I found some other voices online that gave me comfort and a better perspective, and helped me reclaim our birth experience as good.

“One windy April day, our daughter was born; or rather, I birthed her. Of course, Chris helped me. But my doula friend pointed out to me that we often say, “my child was born.” Birth deserves more than passive language because it is not a passive act. It deserves all the animal sounds that emerge from a woman when she has to open and push a baby into the world.”Molly Caro May

“But let me tell you – I’ve seen babies being born, and I’ve tried to live out a dream, and none of them come into being without labor. There are contractions, and there is what seems an impossibility, and there is blood. Just when the birth is closest, the fear is greatest. Just when you think it will never happen, the midwife says those words…“Give us another good push,” she says, and I wonder where that calm voice is coming from – another world, perhaps. Another universe. Maile responds, and out slips a bundle of bones and displaced joints and skin and then it’s coming together into the form of a child. The cord is purple and red and the consistency of rubber. They are attached, the mother and the baby. They always will be.”Shawn Smucker

“One friend is an experienced midwife whose home water birth felt like she was being torn apart in the process and she worried that she wouldn’t be able to handle being with labouring women ever again. It took some time, but she was able to process her experience and it increased her capacity for empathy when her clients were in the throes of labour. She knew how close they felt to death in those moments, how they were not being dramatic or weak but were facing some of the greatest pain that humans can experience.”Becca at Exile Fertility

These voices, these stories, they helped me re-experience Kaya’s birth as a good experience. Incredibly hard, and so intense, but good.
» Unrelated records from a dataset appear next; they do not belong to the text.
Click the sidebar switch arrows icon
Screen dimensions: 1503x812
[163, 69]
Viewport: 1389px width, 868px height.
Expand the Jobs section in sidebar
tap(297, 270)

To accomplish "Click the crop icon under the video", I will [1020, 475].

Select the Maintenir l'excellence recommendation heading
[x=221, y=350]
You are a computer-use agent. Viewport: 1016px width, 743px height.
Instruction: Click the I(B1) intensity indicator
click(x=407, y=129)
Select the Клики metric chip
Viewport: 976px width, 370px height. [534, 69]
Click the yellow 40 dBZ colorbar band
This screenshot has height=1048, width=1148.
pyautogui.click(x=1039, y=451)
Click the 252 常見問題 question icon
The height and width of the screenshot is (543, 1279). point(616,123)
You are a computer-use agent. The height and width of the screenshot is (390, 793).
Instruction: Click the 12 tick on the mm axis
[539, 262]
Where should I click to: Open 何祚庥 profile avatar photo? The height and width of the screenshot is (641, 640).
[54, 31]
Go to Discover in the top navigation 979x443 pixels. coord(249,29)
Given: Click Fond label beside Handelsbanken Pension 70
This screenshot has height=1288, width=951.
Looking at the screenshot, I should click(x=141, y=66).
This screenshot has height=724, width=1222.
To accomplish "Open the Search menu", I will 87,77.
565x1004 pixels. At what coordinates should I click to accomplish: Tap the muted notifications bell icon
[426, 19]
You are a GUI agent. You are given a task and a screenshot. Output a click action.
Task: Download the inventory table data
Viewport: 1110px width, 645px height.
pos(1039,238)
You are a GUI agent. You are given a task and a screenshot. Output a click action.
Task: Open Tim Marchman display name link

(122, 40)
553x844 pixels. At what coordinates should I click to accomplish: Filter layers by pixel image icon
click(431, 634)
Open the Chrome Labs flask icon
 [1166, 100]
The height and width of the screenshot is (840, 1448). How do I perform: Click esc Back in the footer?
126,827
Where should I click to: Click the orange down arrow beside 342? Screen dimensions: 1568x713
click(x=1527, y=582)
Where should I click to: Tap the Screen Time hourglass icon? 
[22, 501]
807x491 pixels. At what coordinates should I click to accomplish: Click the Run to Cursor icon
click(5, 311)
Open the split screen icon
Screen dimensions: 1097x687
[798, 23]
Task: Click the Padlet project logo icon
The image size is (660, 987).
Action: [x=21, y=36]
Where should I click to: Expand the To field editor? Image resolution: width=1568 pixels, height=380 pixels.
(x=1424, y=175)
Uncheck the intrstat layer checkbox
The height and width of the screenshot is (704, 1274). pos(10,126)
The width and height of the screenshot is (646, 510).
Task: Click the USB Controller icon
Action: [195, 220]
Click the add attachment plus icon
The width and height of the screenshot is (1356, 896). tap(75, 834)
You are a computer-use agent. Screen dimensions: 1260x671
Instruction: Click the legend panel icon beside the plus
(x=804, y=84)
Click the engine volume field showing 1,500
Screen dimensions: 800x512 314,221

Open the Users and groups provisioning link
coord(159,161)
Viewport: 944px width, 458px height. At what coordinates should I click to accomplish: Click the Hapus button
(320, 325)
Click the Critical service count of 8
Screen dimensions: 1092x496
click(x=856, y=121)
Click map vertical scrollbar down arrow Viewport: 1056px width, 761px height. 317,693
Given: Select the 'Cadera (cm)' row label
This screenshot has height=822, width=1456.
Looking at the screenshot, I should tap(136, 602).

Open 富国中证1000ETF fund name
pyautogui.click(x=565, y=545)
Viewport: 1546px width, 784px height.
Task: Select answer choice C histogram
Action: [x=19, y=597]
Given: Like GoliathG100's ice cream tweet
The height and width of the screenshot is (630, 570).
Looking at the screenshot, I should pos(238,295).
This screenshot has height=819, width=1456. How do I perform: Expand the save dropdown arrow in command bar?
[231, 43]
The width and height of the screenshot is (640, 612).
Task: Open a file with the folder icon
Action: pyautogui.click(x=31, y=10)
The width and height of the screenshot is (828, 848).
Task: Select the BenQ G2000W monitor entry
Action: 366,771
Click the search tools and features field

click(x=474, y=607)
Here’s what I hope: I hope that more women might be empowered to try for a natural birth without fear like I was. But I hope that we can find the language, the approach, that creates true expectations. Some women do get that incredible calm, pain-free birth. Most don’t. And I think that needs to be ok.

I think we need to be able to tell each other, you can do this, you were created to do this incredibly hard thing, you and your baby. It will require incredible effort and you will draw on every ounce of strength you possess. But you will come through it somehow, by the grace of God and the wonders of your own body.

Giving birth is a defining moment, one that is made only more precious because not every woman who desires it gets to experience it. And not every birth goes to plan. I believe that birth is always “natural”, even if it comes with the help of an epidural or c-section. But I also believe it must be possible to be realistic about how hard it is without becoming fearful and giving up before we’ve even begun.

Last week a wise person told me, God is eternal, and therefore he is still present in our past. The last six months he’s been calling to me from that incredible day last June, telling my story a different way, calling me Brave, and Warrior, and Fierce.

And my memories have been redeemed. I don’t apologise any more. I’m banishing the fear and the shame. Instead, I remember love – Rasmus’ love for me, my love for my girl – that love that carried me through to the moment I first said, “This is our baby”.